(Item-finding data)
========================================================================
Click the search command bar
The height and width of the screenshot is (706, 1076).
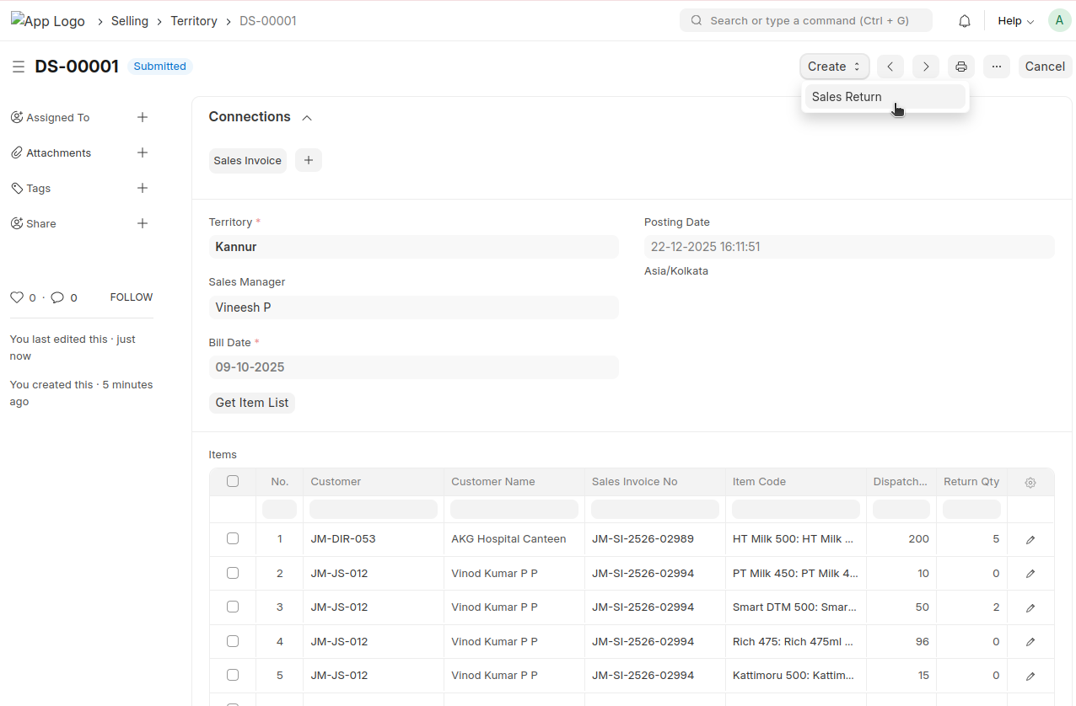(805, 20)
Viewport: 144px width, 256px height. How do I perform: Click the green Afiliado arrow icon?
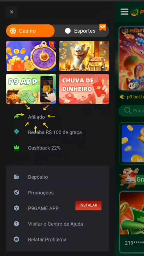(x=16, y=117)
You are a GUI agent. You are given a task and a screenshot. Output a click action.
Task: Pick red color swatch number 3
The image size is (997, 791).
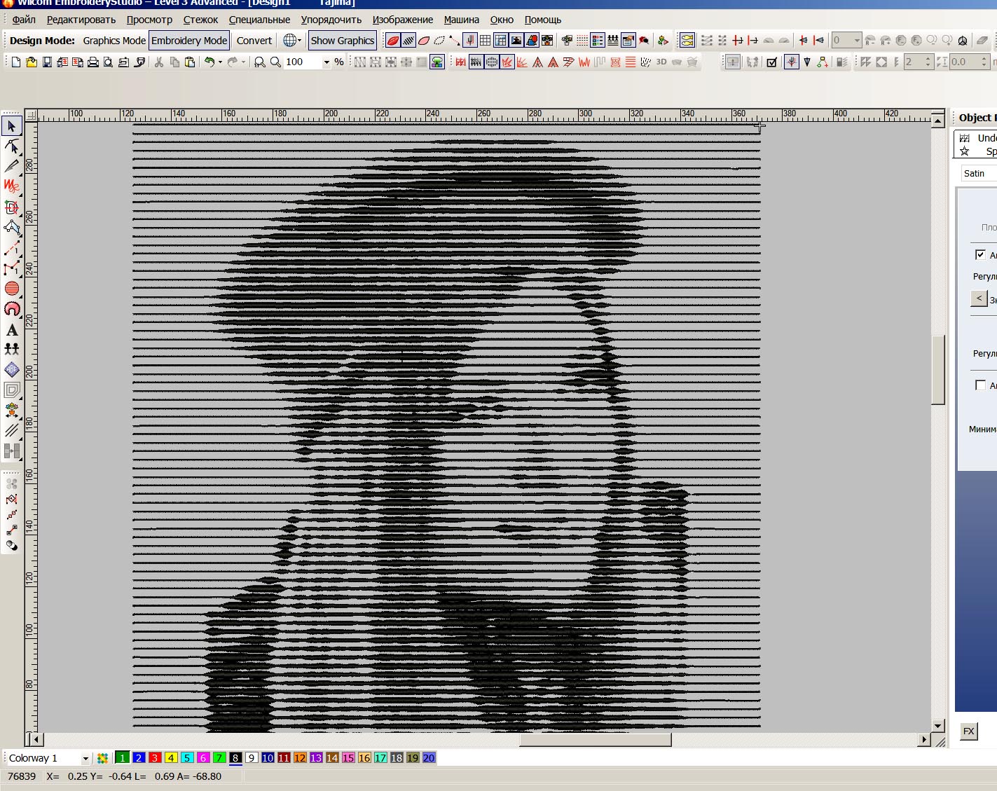tap(155, 757)
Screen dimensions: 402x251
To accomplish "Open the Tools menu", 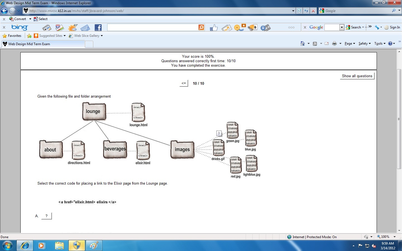I will 380,44.
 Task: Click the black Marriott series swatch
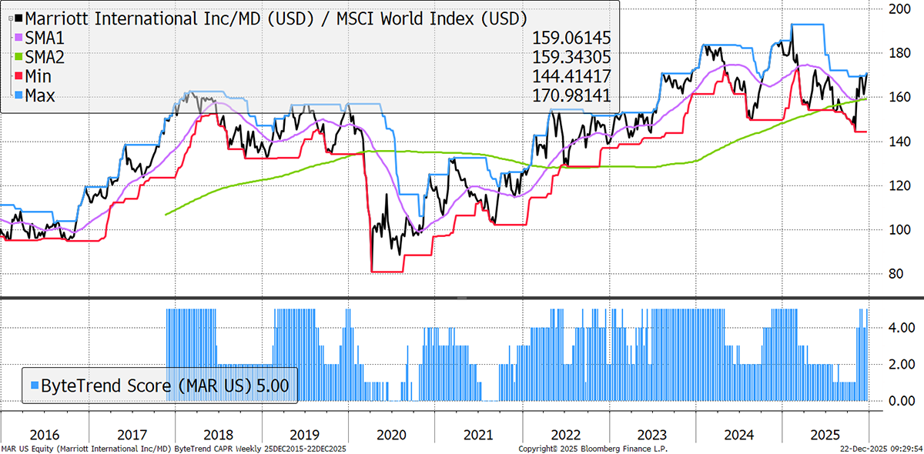pyautogui.click(x=19, y=17)
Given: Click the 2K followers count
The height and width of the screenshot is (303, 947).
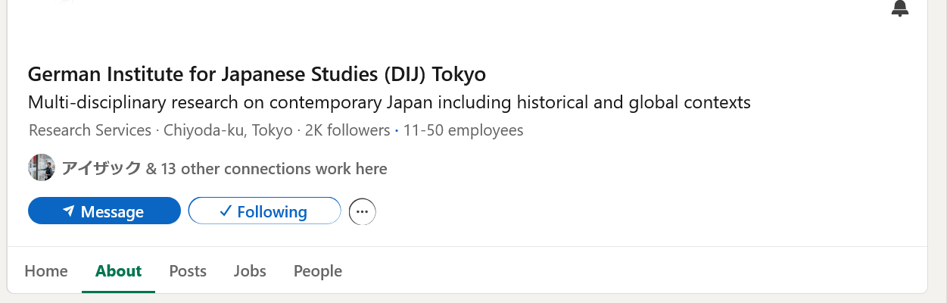Looking at the screenshot, I should [x=347, y=130].
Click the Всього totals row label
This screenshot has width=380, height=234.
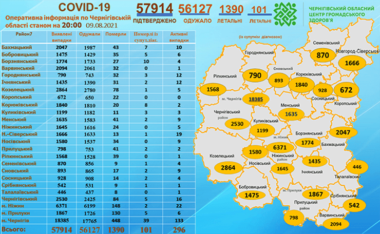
========================================================================
Reproduce the lines of the data from the one containing "Click the Всього totals row label" through the end, including both ends, and omit the pictures from your answer.

Click the Всього totals row label
This screenshot has width=380, height=234.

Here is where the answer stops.